Transcribe every entry exactly, leaving out any pictures.
┌────────
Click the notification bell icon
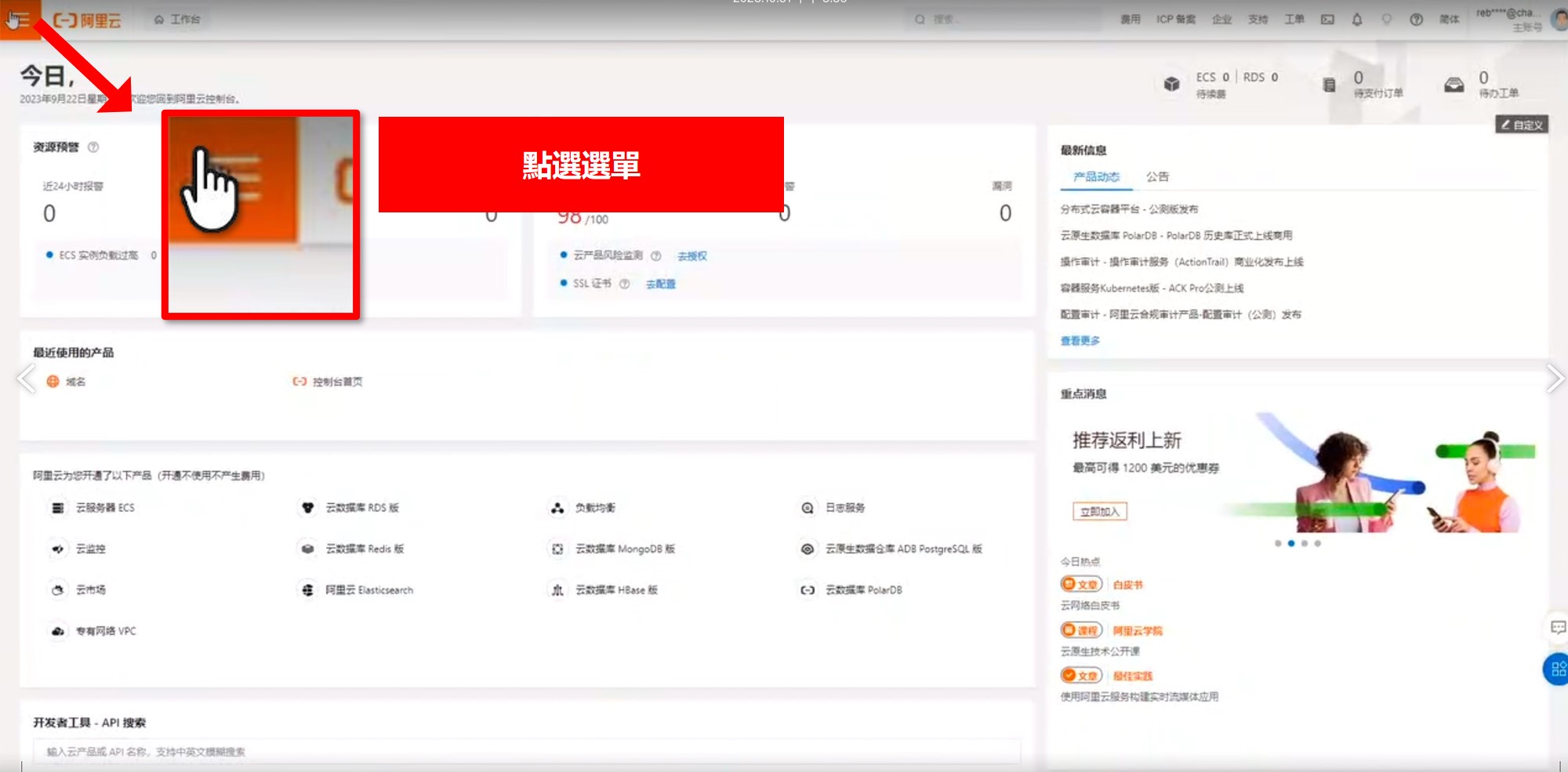The width and height of the screenshot is (1568, 772). pos(1357,20)
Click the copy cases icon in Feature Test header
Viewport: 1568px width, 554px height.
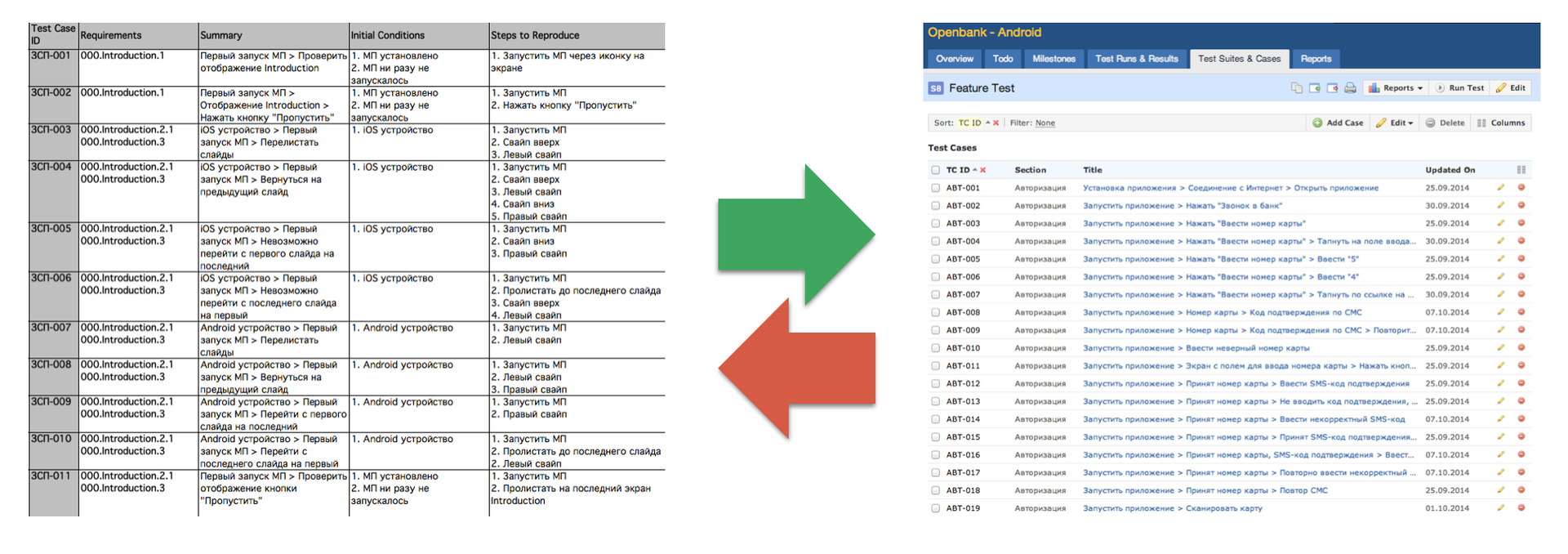(1297, 88)
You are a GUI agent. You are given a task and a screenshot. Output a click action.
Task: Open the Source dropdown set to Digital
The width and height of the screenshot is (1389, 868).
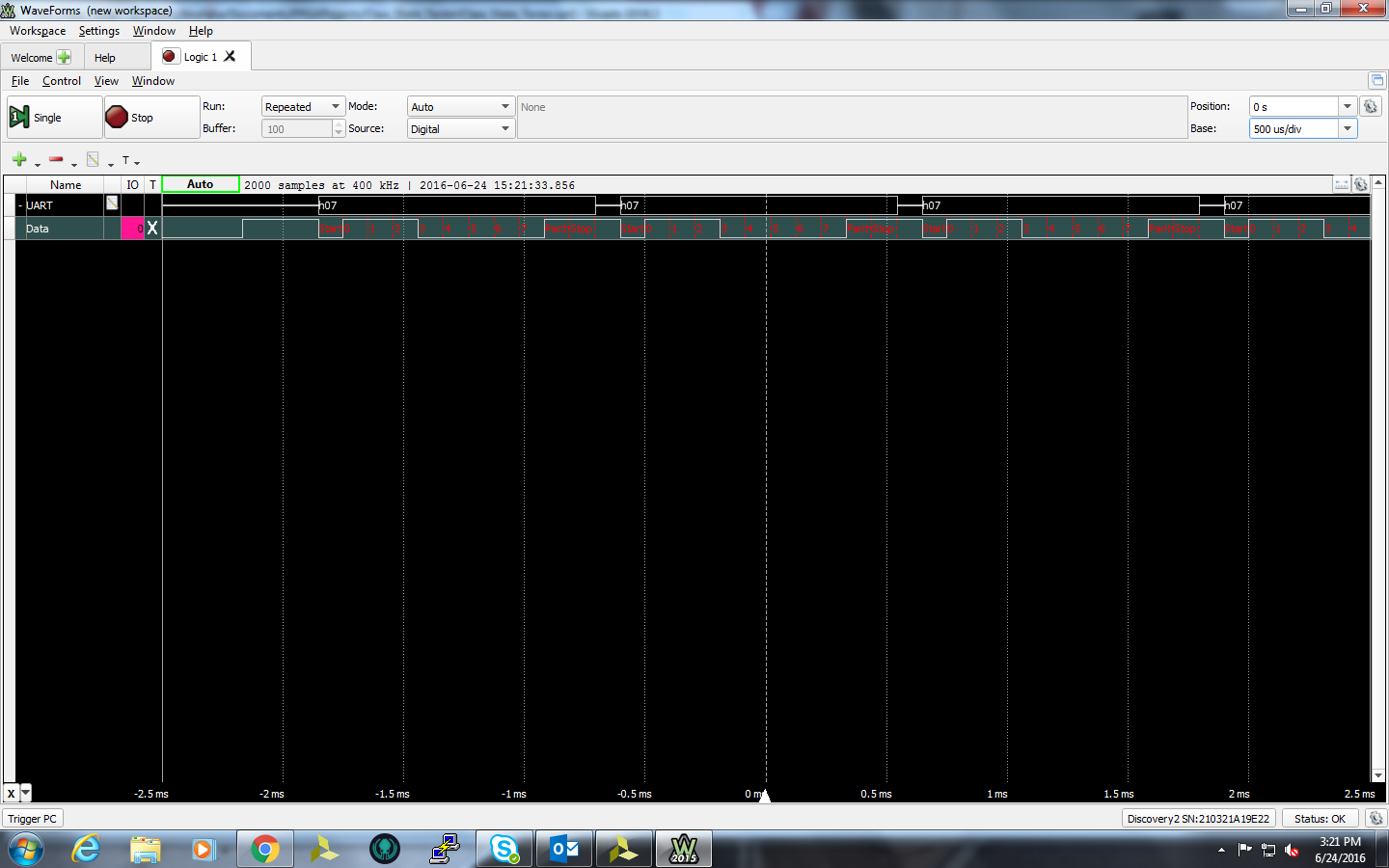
└────────
* Solved problem
Click the notification bell icon
The width and height of the screenshot is (1568, 772). pos(1357,20)
Click the copy cases icon in Feature Test header
Viewport: 1568px width, 554px height.
(1297, 88)
You are a GUI agent. You are given a task and a screenshot. Output a click action.
Task: Open the Source dropdown set to Digital
The width and height of the screenshot is (1389, 868).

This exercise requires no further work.